In 2004, secret nuclear facilities are discovered in Iran, after which the country agreed after negotiations with France, Britain, Germany and the EU to suspend its uranium-enrichment activities, albeit temporarily. And after years of talks, sanctions and more talks, a historic nuclear deal with Iran was signed that effectively limited Iran’s nuclear program. The Joint Comprehensive Plan of Action was heralded as a breakthrough. 

Where are we at now?
Tensions have been escalating between the US and Iran since US President Donald Trump removed the US from the Iran nuclear deal in May 2018, once more imposing restrictive economic sanctions on the country and the countries that trade with it.

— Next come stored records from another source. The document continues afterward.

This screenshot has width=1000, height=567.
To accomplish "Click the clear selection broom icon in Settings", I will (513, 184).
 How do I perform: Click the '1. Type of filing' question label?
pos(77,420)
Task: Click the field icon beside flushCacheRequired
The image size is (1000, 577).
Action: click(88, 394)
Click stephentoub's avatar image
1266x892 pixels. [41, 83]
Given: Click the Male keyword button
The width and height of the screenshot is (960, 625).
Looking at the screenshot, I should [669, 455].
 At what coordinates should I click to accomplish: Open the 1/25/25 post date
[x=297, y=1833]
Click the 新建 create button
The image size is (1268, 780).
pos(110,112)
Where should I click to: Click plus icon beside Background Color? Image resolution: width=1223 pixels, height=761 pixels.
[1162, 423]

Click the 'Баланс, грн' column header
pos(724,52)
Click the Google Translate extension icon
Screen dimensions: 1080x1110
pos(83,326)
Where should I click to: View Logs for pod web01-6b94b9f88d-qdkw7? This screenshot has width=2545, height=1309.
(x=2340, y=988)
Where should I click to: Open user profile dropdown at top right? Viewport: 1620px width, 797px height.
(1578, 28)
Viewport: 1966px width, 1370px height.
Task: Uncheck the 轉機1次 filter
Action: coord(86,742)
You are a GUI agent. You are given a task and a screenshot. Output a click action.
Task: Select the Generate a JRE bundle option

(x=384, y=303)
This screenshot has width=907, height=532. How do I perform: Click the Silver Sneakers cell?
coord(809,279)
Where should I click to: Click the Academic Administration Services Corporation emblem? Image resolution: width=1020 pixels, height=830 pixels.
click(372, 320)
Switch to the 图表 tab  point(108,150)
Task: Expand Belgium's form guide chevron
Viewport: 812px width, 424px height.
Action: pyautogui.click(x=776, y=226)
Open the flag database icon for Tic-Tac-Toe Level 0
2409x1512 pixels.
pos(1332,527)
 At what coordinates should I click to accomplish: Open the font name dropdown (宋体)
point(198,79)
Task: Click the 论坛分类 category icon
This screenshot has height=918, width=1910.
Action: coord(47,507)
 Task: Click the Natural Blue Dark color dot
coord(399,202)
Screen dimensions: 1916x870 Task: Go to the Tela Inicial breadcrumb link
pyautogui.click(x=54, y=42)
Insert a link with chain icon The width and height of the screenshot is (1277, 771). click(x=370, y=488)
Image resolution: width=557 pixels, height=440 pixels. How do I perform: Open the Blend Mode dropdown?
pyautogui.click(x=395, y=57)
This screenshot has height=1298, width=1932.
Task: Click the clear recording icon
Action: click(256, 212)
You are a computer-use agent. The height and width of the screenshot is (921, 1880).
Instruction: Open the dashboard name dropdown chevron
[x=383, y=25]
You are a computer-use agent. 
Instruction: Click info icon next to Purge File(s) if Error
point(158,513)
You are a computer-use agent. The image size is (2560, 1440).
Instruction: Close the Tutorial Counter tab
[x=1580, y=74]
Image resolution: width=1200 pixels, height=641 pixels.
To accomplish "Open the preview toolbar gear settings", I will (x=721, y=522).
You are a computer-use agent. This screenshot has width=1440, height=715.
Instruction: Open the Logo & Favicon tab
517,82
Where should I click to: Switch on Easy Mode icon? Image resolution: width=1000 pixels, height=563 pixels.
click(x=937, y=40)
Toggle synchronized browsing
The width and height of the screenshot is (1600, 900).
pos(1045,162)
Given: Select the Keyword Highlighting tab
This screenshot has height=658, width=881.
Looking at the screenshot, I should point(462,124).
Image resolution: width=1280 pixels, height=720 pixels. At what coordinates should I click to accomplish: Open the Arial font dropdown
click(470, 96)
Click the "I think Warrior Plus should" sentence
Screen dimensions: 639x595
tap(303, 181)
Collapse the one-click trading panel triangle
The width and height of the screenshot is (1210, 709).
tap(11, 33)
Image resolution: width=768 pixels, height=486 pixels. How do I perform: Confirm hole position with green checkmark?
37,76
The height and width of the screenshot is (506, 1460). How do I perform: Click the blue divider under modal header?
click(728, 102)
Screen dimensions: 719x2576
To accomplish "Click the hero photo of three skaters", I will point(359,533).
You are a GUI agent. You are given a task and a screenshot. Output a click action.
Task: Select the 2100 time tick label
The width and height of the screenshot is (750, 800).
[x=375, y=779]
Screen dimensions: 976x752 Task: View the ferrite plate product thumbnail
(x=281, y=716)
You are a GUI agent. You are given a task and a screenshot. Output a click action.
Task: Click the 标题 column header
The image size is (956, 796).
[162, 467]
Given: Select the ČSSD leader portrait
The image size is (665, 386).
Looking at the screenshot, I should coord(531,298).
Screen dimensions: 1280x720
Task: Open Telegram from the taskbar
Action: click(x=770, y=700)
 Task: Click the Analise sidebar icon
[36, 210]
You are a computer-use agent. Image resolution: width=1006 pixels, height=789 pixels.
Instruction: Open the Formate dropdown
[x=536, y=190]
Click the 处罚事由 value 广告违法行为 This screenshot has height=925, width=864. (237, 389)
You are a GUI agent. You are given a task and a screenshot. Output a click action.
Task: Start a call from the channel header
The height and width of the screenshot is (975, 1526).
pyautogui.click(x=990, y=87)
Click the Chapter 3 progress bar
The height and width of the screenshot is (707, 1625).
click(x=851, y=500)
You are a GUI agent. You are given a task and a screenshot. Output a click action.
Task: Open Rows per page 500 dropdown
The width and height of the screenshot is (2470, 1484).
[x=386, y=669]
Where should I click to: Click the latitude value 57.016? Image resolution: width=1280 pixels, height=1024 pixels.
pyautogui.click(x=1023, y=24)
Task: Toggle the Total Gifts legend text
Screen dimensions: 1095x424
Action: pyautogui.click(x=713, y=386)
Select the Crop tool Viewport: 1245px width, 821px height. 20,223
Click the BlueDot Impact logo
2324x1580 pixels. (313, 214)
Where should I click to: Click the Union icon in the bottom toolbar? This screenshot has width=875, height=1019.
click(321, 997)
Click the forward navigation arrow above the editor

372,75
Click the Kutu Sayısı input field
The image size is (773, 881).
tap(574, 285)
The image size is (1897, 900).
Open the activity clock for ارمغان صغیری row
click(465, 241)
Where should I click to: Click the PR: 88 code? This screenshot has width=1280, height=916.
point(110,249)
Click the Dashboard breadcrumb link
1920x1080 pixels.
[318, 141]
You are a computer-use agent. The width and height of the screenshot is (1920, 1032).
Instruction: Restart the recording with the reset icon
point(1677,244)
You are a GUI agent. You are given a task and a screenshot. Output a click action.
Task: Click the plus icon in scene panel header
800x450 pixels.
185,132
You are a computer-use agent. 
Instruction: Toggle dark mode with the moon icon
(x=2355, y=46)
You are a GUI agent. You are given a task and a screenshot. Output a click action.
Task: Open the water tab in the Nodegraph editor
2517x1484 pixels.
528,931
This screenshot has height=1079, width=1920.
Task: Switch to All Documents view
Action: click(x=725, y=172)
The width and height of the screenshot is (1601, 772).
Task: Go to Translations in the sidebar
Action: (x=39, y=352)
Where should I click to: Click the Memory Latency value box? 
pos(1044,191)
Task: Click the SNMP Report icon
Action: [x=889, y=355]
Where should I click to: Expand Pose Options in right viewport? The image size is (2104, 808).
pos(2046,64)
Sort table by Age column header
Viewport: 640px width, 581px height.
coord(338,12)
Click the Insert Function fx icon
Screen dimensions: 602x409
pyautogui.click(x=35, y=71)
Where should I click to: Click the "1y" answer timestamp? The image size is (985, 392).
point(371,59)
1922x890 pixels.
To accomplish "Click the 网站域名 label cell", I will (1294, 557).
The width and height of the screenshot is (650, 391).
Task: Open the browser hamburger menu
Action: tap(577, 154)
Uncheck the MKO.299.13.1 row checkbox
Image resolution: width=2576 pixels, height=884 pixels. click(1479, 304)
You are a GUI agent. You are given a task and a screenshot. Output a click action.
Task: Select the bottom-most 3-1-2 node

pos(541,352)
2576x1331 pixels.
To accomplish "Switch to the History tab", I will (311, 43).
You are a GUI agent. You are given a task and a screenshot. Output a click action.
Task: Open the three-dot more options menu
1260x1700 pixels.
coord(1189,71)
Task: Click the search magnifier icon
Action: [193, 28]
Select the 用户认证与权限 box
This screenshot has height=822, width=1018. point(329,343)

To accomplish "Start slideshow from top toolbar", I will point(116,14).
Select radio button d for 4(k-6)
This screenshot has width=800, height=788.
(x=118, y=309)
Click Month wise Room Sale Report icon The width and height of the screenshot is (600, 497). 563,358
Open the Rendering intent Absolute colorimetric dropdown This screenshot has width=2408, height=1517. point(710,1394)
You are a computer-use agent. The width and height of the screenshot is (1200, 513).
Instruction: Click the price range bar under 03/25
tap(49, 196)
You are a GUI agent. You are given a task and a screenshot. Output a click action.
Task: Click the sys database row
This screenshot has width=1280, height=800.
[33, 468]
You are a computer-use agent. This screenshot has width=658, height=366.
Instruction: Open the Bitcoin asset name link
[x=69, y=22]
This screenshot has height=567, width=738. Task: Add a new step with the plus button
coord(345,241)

Since then, relations have worsened, with the US sending an aircraft carrier strike group and B-52 bombers to the Gulf region.

In May and June this year, six commercial oil tankers were seized by Iran in the region, with the US blaming Iran. And on June 20, Iran shot down a US drone it claims was in their airspace, which the US denied. 

In September 2019, a drone attack on Saudi Arabia’s biggest oil refinery, effectively halving their oil production, again has the US blaming Iran for the hostile act despite its denials and Iran-backed Houthi rebels from Yemen claiming responsibility. Both administrations are saying they don’t want war, with President Trump tweeting the US is “locked and loaded” if need be.